• **Activity**: Report how many lines in the material hold the word "computer". No other content is required.

• **Extracted entries**:
::::
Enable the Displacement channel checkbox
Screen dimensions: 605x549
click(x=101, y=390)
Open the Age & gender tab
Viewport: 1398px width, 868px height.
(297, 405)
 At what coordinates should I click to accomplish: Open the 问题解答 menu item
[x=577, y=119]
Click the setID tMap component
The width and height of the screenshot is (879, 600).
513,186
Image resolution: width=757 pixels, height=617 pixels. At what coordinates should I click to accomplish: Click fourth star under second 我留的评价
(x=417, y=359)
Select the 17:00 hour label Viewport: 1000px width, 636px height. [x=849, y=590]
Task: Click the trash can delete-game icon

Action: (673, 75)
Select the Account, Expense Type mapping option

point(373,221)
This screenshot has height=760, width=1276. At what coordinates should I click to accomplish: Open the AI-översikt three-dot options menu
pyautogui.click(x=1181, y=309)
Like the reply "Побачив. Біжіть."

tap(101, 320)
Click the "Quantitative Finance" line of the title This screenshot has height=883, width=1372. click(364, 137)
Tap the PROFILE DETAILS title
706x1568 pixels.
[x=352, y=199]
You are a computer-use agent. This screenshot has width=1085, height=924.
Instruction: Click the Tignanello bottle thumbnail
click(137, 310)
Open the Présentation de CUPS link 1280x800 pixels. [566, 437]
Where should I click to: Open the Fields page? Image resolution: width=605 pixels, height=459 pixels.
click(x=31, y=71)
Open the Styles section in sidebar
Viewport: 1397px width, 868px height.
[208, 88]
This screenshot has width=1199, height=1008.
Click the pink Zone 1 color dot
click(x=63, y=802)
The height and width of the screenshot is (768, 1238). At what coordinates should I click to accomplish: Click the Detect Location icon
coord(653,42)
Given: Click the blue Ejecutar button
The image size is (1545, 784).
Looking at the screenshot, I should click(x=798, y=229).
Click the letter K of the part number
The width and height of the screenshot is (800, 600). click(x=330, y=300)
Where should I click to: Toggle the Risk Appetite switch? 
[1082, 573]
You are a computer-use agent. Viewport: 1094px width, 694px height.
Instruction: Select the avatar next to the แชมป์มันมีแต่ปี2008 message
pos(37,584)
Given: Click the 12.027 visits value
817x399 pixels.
::::
• **Response below**: 2